# To do
Write the next part of the passage about magnetic resin carriers and toner test results, picking up after its last sentence.

# Excerpt provided
((

Results obtained are shown in Table 14. As can be seen from Table
14, good results were obtained.
Comparative Example 13
The procedure of Example 32 was repeated except that the carrier
was replaced with the magnetic resin carrier 32. As a result, as
shown in Table 14, inferior results were obtained with regard to
image density decrease and fog. This is presumed to be due to a
non-uniform state of coating due to the absence of functional
groups in the carrier core coating resin and also due to a
insufficient adhesion strength of the coating resin, which caused
faulty charging of the toner.
Comparative Example 14
The procedure of Example 32 was repeated except that the carrier
was replaced with the magnetic resin carrier 33. As a result, as
shown in Table 14, inferior results were obtained with regard to
fog during the running. This is presumed to be due to the fact that
the surface treating agent of the core material of the magnetic
resin carrier had no reactive functional groups and hence did not
achieve a sufficient adhesion to the core material to have come off
the core material.

))

# Entries shown
((

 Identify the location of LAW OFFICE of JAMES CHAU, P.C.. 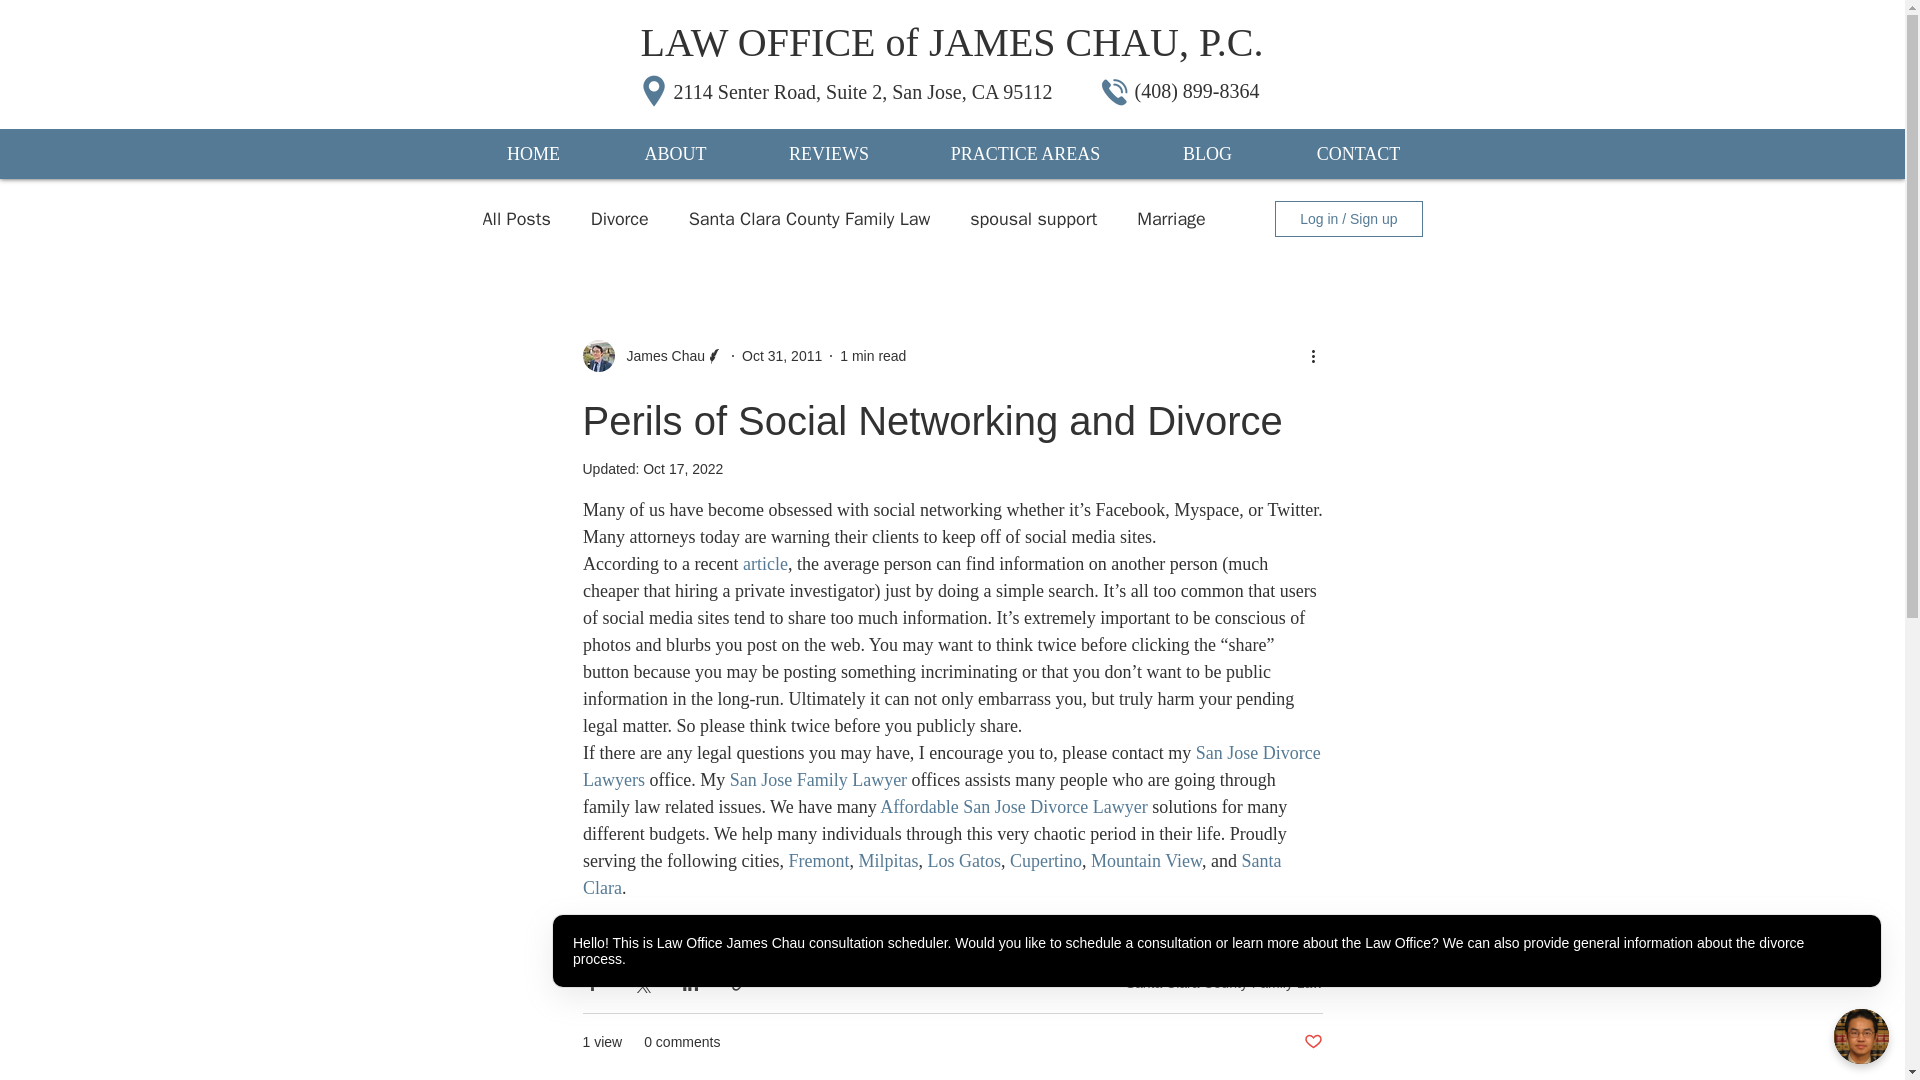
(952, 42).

))
((

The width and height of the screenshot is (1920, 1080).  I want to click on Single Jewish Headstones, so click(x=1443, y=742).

))

# Written response
Comparative Example 15
The procedure of Example 32 was repeated except that the toner was
replaced with the toner No. 22. As a result, as shown in Table 14,
the image density was low from the beginning and also inferior
results were obtained with regard to the fog. Accordingly, the
evaluation was stopped.
Comparative Example 16
The procedure of Example 32 was repeated except that the toner was
replaced with the toner No 23. As a result, as shown in Table 14,
inferior results were obtained with regard to the fog and the spots
around line images.
Comparative Example 17
The procedure of Example 32 was repeated except that the toner was
replaced with the toner No. 24. As a result, as shown in Table 14,
the image density was low and also inferior results were obtained
with regard to the fog. Accordingly, the evaluation was
stopped.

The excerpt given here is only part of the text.